Сегодня тоже передавали "Тихую ночь", это было чудесно, слёзы наворачивались, но потом диктор объявил: "Только что вы слышали Сталинград!", следом выступил рейхсминистр - про "поворотный момент" и про то, что "судьба давно уже испытывает нас, действительно ли мы призваны руководить миром", - но это было уже неважно. Волшебство рухнуло.

(Друг лейтенанта Конрад, батальонный врач, до армии изучал поведение животных и мечтал вернуться к исследованиям после войны. "Это достойно отдельной отрасли науки! - восклицал он, рассказывая о своих цихлидах и кваквах. - Представляешь, точнейшие механизмы Природы регулируют проявления внутривидовой розни так, чтобы, с одной стороны, агрессия - несомненно нужный для сохранения вида атрибут - не исчезла, и, с другой стороны, - не привела бы вид к самоистреблению!"

"Поведению животных, - говорил Конрад, - присущи сложные ритуалы, направляющие агрессию отдельной особи в полезное для сообщества русло. Я бы осмелился назвать их - только не смейся - аналогом человеческой морали".

"Скажешь тоже!" - смеялся лейтенант.

"Во всяком случае, их поведение дает нам достаточно пищи для раздумий", - отвечал Конрад.

Накануне он пропал без вести. Такая вот мораль.)
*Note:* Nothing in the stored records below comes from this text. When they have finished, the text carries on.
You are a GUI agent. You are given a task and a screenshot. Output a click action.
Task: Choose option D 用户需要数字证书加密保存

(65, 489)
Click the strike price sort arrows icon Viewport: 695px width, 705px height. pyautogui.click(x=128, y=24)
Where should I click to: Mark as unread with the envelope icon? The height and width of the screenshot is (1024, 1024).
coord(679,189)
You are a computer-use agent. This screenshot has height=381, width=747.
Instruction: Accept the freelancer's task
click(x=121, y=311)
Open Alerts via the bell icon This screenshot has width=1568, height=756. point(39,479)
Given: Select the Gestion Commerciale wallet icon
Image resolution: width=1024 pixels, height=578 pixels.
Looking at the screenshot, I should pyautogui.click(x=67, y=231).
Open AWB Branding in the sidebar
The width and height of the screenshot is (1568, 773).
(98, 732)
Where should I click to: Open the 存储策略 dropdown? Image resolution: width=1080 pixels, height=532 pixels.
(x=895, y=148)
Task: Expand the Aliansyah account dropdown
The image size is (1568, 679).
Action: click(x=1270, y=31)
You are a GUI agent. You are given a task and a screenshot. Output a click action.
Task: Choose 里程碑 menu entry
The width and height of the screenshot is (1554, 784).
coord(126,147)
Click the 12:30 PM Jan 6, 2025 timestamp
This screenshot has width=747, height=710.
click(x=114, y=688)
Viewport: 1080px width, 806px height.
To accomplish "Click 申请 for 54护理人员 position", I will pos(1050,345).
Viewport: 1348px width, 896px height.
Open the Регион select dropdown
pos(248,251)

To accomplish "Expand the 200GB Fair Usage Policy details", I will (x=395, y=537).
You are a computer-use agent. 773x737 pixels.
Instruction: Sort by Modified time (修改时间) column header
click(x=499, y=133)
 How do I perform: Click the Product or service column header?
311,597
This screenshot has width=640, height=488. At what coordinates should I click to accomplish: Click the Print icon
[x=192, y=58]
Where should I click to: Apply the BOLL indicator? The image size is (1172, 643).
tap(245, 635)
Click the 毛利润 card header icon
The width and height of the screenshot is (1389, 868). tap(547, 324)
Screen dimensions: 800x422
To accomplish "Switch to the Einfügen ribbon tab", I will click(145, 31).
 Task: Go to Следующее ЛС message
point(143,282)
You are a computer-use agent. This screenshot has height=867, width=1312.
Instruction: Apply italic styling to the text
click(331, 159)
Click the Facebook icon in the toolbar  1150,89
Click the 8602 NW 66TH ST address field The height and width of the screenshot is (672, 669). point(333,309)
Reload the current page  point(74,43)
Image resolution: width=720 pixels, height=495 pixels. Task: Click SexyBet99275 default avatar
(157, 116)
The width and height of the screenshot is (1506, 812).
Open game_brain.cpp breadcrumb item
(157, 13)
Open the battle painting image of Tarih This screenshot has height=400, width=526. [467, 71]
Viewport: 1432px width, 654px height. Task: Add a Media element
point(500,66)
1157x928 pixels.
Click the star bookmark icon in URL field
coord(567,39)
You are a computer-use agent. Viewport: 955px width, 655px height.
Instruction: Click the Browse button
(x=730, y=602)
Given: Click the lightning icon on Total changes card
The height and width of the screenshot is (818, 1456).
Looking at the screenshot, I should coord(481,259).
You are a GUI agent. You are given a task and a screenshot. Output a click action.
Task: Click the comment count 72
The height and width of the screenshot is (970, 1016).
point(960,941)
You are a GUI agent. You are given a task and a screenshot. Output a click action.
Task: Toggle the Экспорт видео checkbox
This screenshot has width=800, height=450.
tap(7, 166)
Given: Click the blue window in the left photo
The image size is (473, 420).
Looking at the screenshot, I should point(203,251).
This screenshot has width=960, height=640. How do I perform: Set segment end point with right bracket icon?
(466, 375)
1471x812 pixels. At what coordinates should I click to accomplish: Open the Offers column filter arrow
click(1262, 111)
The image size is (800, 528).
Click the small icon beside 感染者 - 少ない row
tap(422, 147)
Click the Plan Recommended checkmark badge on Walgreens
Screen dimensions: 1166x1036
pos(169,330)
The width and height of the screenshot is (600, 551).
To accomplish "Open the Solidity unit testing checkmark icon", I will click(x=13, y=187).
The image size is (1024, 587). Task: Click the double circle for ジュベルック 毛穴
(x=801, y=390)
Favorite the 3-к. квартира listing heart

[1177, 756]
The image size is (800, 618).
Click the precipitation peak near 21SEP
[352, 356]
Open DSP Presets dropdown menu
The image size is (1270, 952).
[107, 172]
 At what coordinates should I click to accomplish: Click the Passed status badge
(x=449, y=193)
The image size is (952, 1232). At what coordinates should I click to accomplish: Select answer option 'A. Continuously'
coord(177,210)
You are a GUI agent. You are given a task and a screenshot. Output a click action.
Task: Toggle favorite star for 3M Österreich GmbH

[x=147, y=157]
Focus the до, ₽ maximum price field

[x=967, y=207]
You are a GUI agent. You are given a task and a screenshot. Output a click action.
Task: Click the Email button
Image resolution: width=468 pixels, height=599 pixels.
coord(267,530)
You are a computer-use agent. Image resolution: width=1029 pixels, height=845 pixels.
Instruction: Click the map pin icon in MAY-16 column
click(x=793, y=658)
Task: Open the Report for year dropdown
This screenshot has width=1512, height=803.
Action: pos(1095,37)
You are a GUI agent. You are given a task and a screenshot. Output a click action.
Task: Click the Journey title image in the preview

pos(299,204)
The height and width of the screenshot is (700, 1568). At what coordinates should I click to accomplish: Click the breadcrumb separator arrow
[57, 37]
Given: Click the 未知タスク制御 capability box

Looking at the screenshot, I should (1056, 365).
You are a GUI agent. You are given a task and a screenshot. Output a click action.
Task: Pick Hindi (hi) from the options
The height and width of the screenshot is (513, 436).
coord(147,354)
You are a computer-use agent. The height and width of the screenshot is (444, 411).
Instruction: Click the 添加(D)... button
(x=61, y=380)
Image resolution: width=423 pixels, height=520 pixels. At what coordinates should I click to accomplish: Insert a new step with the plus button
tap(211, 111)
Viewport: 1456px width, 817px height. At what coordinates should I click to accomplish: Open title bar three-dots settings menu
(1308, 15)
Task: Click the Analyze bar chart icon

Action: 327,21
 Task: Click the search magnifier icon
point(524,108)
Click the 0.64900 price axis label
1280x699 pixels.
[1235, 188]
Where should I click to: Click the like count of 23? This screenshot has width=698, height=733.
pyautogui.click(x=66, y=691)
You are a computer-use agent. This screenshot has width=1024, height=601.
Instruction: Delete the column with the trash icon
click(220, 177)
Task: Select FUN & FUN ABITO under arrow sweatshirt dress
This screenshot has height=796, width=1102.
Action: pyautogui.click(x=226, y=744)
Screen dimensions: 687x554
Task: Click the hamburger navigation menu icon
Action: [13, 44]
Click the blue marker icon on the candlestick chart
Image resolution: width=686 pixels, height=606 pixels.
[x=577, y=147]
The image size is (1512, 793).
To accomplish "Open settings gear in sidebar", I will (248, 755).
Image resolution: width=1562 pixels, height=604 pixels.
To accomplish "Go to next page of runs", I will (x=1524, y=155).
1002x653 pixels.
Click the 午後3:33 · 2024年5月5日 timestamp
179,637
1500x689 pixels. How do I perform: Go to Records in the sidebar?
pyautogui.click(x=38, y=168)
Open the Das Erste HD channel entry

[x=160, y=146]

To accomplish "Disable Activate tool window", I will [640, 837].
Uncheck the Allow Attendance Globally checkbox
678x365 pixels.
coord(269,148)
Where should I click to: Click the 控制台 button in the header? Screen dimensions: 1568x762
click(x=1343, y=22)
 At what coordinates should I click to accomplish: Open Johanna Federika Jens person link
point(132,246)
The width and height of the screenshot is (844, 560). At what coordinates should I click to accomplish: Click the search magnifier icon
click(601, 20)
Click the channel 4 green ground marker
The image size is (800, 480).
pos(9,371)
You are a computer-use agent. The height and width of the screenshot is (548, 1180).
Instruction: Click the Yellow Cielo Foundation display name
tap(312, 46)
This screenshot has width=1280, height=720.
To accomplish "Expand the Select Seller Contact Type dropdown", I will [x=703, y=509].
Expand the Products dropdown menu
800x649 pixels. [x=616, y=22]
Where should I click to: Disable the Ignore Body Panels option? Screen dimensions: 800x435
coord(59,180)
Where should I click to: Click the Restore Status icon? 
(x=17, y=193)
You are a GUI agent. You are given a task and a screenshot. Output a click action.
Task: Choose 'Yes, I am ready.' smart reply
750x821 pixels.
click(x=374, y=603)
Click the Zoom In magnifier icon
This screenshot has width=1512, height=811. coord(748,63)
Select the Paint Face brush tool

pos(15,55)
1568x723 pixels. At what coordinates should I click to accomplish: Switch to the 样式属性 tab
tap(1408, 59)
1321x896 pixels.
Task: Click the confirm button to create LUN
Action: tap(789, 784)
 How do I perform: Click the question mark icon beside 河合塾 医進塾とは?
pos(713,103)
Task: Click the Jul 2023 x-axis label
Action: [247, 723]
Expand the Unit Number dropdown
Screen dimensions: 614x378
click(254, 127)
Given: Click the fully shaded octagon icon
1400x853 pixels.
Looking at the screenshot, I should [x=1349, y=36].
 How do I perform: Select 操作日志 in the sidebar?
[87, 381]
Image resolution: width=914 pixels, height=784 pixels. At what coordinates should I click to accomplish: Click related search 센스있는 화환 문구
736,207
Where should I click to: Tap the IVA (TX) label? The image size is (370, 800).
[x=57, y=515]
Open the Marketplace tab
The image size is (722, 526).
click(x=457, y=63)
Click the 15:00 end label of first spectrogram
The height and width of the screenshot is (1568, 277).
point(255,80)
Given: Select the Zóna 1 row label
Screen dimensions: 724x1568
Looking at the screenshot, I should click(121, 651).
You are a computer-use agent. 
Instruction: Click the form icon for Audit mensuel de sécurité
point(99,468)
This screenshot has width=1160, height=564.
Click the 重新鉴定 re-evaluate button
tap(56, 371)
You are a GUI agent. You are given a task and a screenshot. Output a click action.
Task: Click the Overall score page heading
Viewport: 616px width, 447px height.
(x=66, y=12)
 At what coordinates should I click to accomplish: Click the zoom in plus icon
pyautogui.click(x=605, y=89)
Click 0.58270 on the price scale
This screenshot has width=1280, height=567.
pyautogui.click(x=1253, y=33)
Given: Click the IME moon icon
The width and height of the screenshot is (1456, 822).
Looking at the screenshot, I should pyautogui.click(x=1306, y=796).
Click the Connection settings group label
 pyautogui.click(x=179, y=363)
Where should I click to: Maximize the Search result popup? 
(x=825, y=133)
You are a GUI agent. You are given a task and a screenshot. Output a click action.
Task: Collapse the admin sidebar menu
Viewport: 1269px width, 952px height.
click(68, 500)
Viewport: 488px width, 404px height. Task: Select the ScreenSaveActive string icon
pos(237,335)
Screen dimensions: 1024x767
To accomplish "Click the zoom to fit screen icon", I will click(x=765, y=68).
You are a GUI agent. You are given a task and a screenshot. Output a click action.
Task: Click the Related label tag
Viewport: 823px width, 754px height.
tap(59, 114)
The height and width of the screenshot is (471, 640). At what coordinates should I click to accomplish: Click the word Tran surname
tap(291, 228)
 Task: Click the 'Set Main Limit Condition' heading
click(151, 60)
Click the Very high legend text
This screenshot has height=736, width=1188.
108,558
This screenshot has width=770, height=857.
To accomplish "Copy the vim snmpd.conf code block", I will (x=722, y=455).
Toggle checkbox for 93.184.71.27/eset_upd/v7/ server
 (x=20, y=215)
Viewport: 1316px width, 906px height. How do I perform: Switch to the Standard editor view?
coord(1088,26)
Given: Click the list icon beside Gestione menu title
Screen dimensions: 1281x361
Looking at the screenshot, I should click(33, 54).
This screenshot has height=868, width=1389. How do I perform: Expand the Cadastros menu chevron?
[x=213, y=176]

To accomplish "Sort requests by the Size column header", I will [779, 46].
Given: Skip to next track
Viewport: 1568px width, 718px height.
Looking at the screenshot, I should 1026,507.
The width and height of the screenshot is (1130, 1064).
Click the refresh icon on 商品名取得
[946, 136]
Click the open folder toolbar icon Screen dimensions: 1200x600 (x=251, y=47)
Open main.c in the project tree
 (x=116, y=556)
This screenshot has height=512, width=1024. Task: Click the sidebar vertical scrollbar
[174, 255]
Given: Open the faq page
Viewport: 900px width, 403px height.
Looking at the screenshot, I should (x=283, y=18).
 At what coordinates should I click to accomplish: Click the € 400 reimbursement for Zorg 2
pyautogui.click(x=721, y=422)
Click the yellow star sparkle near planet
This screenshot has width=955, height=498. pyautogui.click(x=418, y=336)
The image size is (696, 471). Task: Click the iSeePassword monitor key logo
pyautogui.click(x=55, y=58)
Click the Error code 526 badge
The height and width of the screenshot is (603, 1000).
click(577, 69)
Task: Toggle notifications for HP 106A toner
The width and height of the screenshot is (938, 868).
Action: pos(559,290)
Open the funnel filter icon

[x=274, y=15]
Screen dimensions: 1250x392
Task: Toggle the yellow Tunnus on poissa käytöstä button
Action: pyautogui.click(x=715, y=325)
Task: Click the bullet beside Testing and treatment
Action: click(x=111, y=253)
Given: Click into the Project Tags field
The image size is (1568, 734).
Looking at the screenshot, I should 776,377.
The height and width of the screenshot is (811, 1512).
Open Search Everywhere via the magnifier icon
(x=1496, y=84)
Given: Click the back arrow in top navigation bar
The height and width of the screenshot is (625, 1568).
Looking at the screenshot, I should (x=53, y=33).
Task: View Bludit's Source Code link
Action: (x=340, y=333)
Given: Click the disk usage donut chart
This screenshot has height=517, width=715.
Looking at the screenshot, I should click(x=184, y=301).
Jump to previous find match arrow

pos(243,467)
...В конце концов, не стоит поддаваться отчаянию: уже месяц они сражаются в окружении, и достойно сражаются; и сам фельдмаршал ведёт им на выручку танки вдоль калмыцких степей; осталось потерпеть день-другой - уж слышен гром артиллерии там, где остриё деблокирующего удара рвёт кольцо; и нынешняя его, лейтенанта, хандра - это просто усталость и утеря товарища, досадное ранение и воспоминания о доме - далеко-далеко...

Словом, нет повода для отчаяния. Разве что - слишком частая канонада там, на юге...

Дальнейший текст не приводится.